**Work instruction:**
Reproduce the items below verbatim, starting at the line that contains "What do you see at coordinates (1112, 316)" and ending after the line that contains "The height and". Omit the pictures from your reproduction.

**Data supplied:**
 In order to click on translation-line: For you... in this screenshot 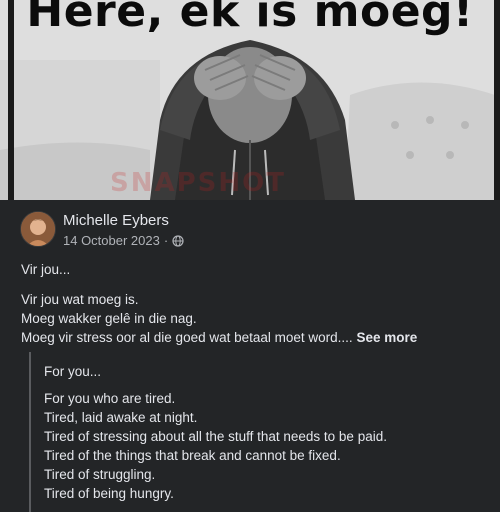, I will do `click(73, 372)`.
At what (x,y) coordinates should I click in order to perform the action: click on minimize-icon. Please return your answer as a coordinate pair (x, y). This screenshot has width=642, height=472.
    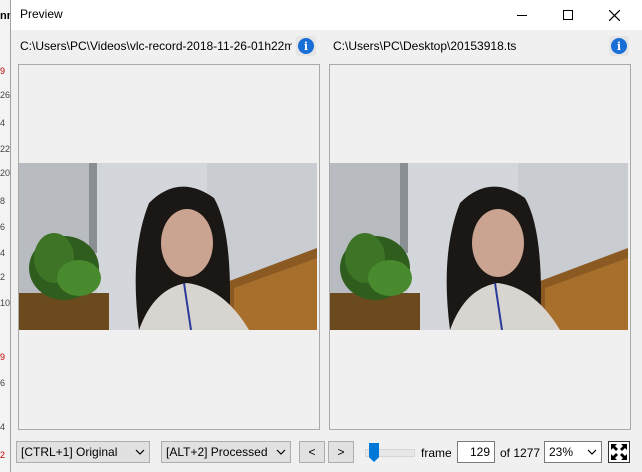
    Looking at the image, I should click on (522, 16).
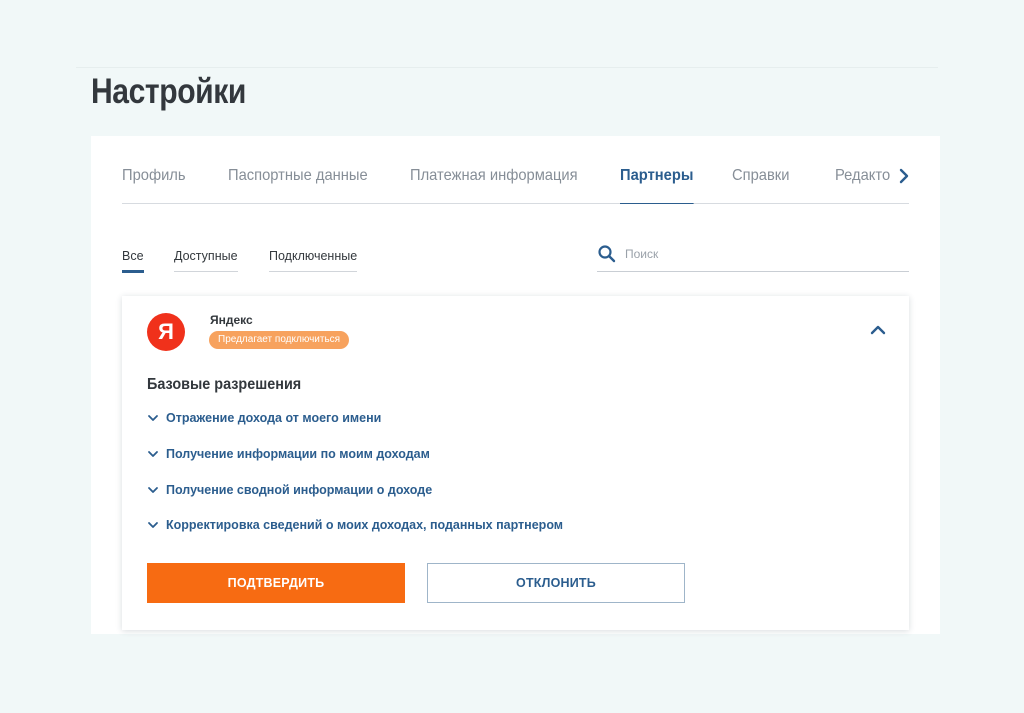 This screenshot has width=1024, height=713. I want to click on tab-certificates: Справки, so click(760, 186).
* * *
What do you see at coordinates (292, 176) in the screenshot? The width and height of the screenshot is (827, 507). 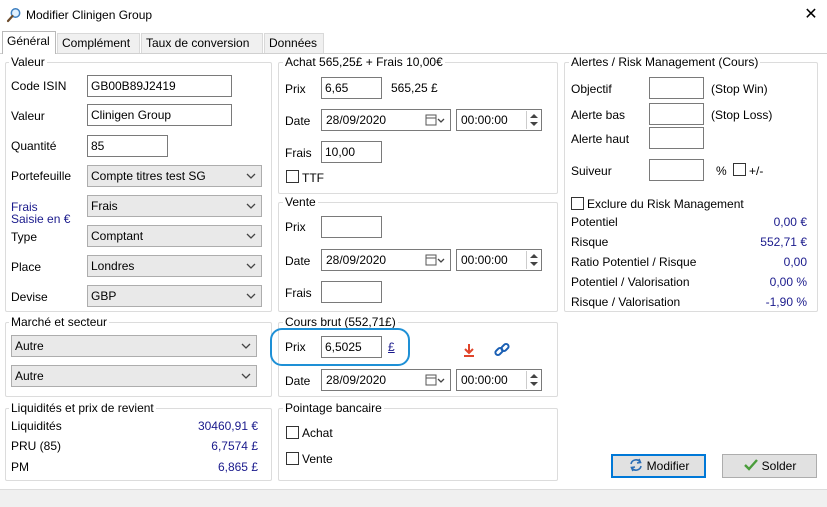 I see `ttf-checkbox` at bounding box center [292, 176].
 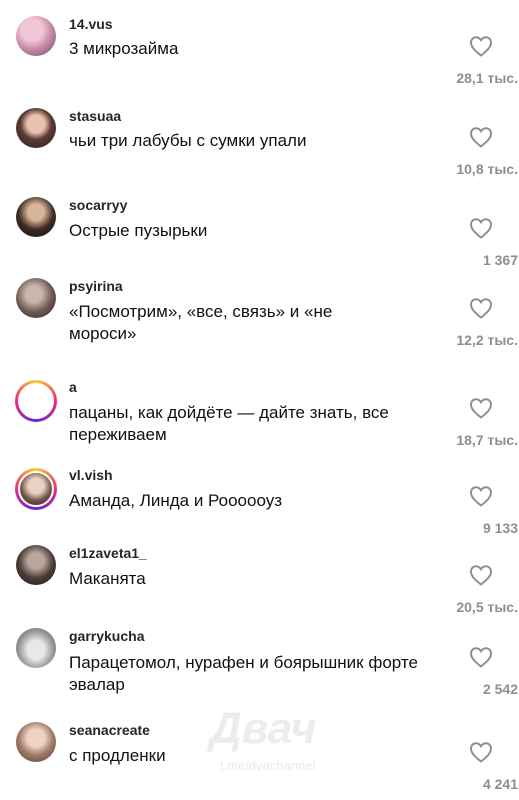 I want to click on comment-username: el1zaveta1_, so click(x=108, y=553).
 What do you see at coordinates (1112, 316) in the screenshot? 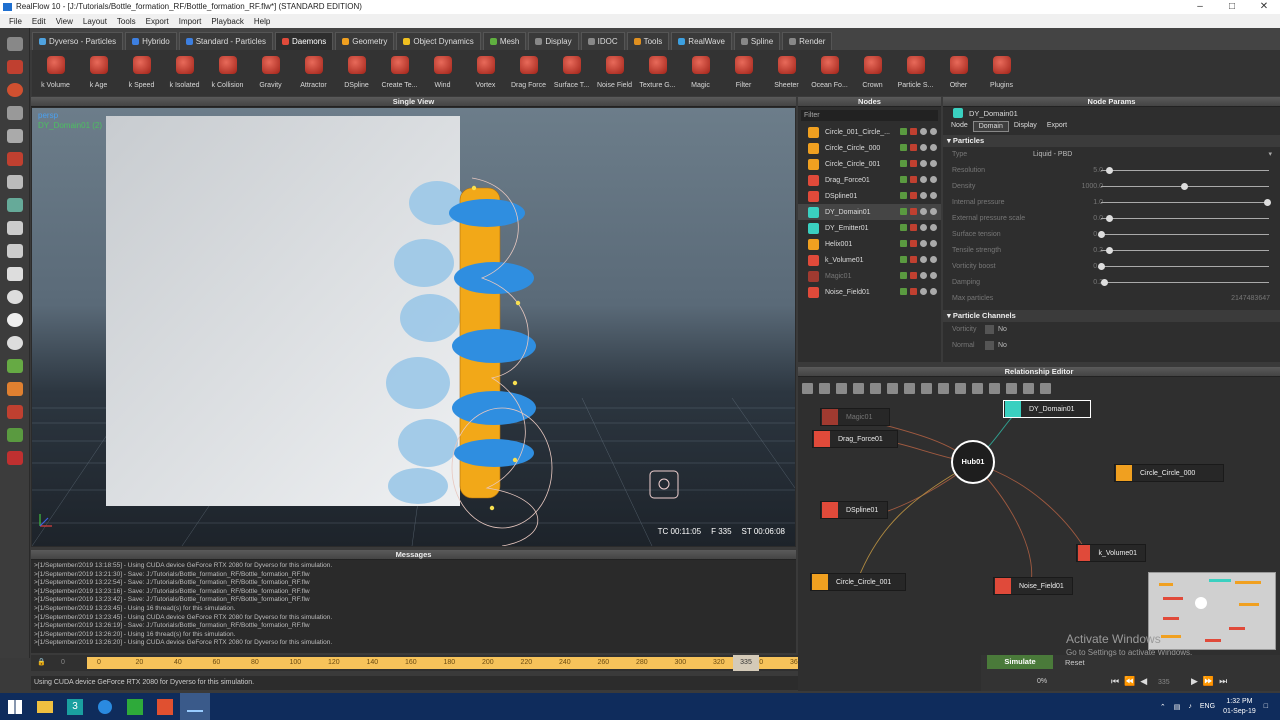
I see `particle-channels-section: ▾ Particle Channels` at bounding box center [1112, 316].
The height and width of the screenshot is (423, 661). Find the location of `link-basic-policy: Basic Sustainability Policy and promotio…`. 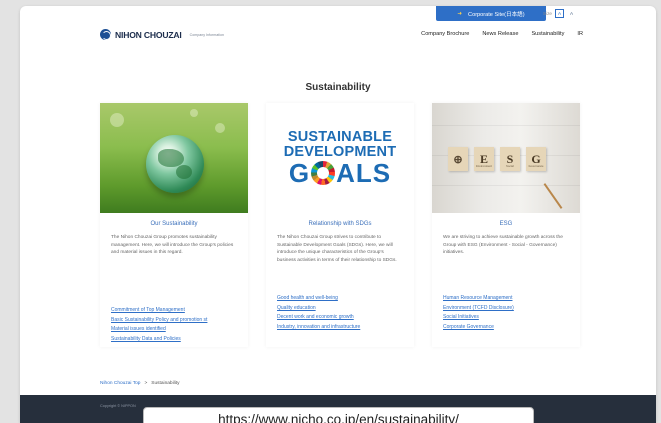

**Written reply:**
 What do you see at coordinates (1112, 316) in the screenshot? 
I see `particle-channels-section: ▾ Particle Channels` at bounding box center [1112, 316].
The height and width of the screenshot is (423, 661). Find the location of `link-basic-policy: Basic Sustainability Policy and promotio…`. 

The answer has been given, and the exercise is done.